• _Activity_:
Print out the full listing exactly as it reads.

• _Data to use_:
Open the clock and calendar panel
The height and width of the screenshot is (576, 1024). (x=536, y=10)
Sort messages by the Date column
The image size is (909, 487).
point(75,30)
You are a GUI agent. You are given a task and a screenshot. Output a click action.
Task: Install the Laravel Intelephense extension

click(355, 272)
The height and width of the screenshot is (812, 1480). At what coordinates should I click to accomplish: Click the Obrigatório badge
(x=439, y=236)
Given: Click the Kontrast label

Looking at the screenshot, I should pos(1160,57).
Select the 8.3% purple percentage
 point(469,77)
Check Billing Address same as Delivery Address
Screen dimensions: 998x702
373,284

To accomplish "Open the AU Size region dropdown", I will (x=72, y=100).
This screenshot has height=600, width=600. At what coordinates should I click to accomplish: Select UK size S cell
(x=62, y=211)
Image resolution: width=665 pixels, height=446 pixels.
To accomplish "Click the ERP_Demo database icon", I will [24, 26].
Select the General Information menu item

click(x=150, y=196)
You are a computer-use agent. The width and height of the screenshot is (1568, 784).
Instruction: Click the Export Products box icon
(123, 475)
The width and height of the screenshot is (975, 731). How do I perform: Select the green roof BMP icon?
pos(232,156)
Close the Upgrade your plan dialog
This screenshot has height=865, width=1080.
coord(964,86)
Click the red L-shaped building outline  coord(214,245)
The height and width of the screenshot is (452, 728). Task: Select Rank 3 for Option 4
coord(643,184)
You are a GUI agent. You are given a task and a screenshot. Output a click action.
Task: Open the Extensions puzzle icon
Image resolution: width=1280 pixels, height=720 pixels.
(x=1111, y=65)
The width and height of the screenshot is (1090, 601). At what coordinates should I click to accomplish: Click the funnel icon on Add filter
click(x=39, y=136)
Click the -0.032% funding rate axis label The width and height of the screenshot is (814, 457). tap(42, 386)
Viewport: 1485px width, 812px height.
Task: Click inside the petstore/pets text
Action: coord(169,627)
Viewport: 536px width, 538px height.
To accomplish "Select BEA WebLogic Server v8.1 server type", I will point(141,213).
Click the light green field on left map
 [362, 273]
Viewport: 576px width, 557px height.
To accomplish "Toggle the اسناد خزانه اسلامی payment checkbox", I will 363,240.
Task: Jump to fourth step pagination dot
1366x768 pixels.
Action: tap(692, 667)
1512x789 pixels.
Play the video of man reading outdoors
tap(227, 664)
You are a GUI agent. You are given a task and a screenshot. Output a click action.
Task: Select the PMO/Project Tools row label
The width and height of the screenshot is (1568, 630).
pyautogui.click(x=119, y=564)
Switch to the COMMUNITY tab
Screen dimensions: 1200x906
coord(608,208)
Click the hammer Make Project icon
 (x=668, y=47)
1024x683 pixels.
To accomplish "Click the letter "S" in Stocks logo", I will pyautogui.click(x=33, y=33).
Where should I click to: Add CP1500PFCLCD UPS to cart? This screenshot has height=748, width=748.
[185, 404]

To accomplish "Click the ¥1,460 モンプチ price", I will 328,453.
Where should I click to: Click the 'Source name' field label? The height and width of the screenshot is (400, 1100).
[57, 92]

• _Solution to the problem_:
Open the clock and calendar panel
The height and width of the screenshot is (576, 1024). (x=536, y=10)
Sort messages by the Date column
The image size is (909, 487).
point(75,30)
You are a GUI agent. You are given a task and a screenshot. Output a click action.
Task: Install the Laravel Intelephense extension

click(355, 272)
The height and width of the screenshot is (812, 1480). At what coordinates should I click to accomplish: Click the Obrigatório badge
(x=439, y=236)
Given: Click the Kontrast label

Looking at the screenshot, I should pos(1160,57).
Select the 8.3% purple percentage
 point(469,77)
Check Billing Address same as Delivery Address
Screen dimensions: 998x702
373,284

To accomplish "Open the AU Size region dropdown", I will (x=72, y=100).
This screenshot has height=600, width=600. At what coordinates should I click to accomplish: Select UK size S cell
(x=62, y=211)
Image resolution: width=665 pixels, height=446 pixels.
To accomplish "Click the ERP_Demo database icon", I will [24, 26].
Select the General Information menu item

click(x=150, y=196)
You are a computer-use agent. The width and height of the screenshot is (1568, 784).
Instruction: Click the Export Products box icon
(123, 475)
The width and height of the screenshot is (975, 731). How do I perform: Select the green roof BMP icon?
pos(232,156)
Close the Upgrade your plan dialog
This screenshot has height=865, width=1080.
coord(964,86)
Click the red L-shaped building outline  coord(214,245)
The height and width of the screenshot is (452, 728). Task: Select Rank 3 for Option 4
coord(643,184)
You are a GUI agent. You are given a task and a screenshot. Output a click action.
Task: Open the Extensions puzzle icon
Image resolution: width=1280 pixels, height=720 pixels.
(x=1111, y=65)
The width and height of the screenshot is (1090, 601). At what coordinates should I click to accomplish: Click the funnel icon on Add filter
click(x=39, y=136)
Click the -0.032% funding rate axis label The width and height of the screenshot is (814, 457). tap(42, 386)
Viewport: 1485px width, 812px height.
Task: Click inside the petstore/pets text
Action: coord(169,627)
Viewport: 536px width, 538px height.
To accomplish "Select BEA WebLogic Server v8.1 server type", I will point(141,213).
Click the light green field on left map
 [362, 273]
Viewport: 576px width, 557px height.
To accomplish "Toggle the اسناد خزانه اسلامی payment checkbox", I will 363,240.
Task: Jump to fourth step pagination dot
1366x768 pixels.
Action: tap(692, 667)
1512x789 pixels.
Play the video of man reading outdoors
tap(227, 664)
You are a GUI agent. You are given a task and a screenshot. Output a click action.
Task: Select the PMO/Project Tools row label
The width and height of the screenshot is (1568, 630).
pyautogui.click(x=119, y=564)
Switch to the COMMUNITY tab
Screen dimensions: 1200x906
coord(608,208)
Click the hammer Make Project icon
 (x=668, y=47)
1024x683 pixels.
To accomplish "Click the letter "S" in Stocks logo", I will pyautogui.click(x=33, y=33).
Where should I click to: Add CP1500PFCLCD UPS to cart? This screenshot has height=748, width=748.
[185, 404]

To accomplish "Click the ¥1,460 モンプチ price", I will 328,453.
Where should I click to: Click the 'Source name' field label? The height and width of the screenshot is (400, 1100).
[57, 92]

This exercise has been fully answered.